Two chairs across from each other, ready for an author interview.
Author Interview,  Authorship,  Hybrid and Self-publishing,  Inspire,  Story

What is it Like to be a Full-Time Author? An Interview with JH Harrington

In this author interview, I talked with author J.H. Harrington to discuss his upcoming book and what being a full-time author is like.

1. What book are you currently reading?

I make a habit of reading several books at a time. Currently, I am reading Magpie Murders by Anthony Horowitz and The Warsaw Protocol by Steve Berry. 

My favorite authors include Steve Berry (especially the Cotton Malone series), Clive Cussler (Sam and Remi Fargo Adventures), Kyril Bonfiglioli (The Mortdecai Novels), Agatha Christie, and Kurt Vonnegut. 

2. What's your favorite book of all time? Why?

Impossible Question. I'll offer the following in reverse order:

  • Digital Remains by J.H. Harrington 
  • Catcher in the Rye by J.D. Salinger: Because it does read differently at different points in life. If you read it in high school, reread it. The takeaway change over the readers' life, which is something to think about as an author.
  • The Collected Stories of Stefan Zweig: Purley for fantastic descriptions and observations!
  • Don't Point That Thing At Me by Kyril Bonfiglioli: The vocabulary alone is excellent.

3. Do you have an agent? Why or why not?

At this moment, no. I am, however, currently seeking new representation. I believe and have heard many arguments on both sides for having or not having an agent. I think my current schedule and work product would benefit from being represented. Like many things in life, it is possible to do it yourself, but someone that does something full time usually makes things much more manageable. 

4. How did you decide what genre you wanted to write in?

It was one of those things that found me.

I worked against the current on my first book Digital Remains, a non-fiction book that helps bridge the knowledge gap for those looking into options in the funeral industry and how the way we hear about and interact with death is changing. It's an endeavor that I will repeat in the future on a similar topic because I see the benefits of offering knowledge to those that might benefit. The genre for my current book, if anything, seemed natural. They were the words that hit the page and kept hitting the page.

[SOURCE EXCERPT]

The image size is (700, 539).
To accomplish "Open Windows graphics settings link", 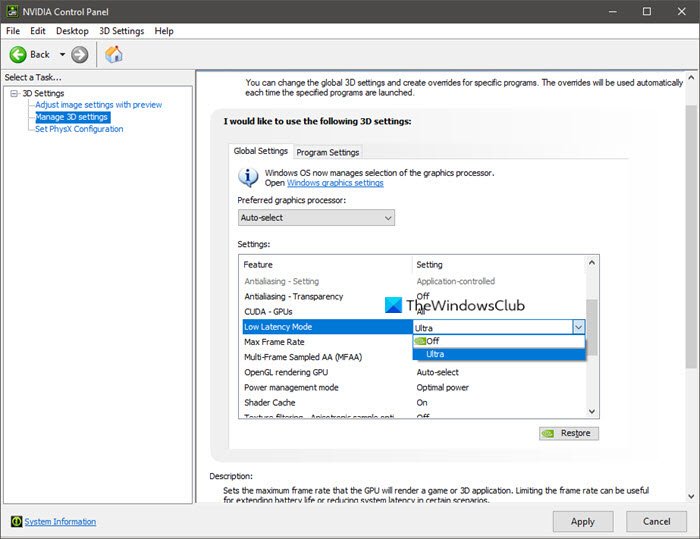I will (335, 183).
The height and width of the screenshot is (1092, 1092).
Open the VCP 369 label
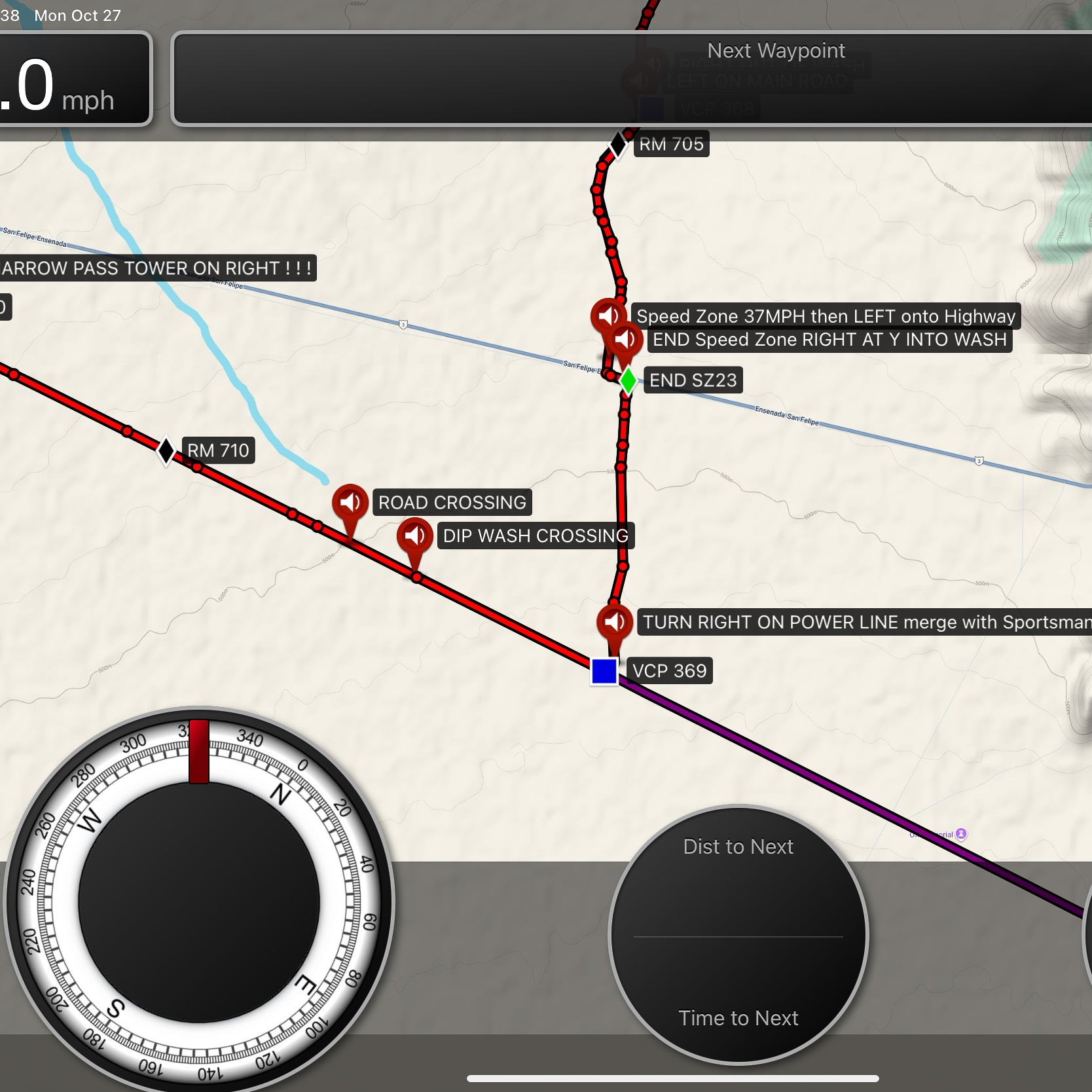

[WHAT YOU NEED TO DO]
List every author the interview names as one of J.H. Harrington's favorite authors.

[RESPONSE]
Steve Berry, Clive Cussler, Kyril Bonfiglioli, Agatha Christie, Kurt Vonnegut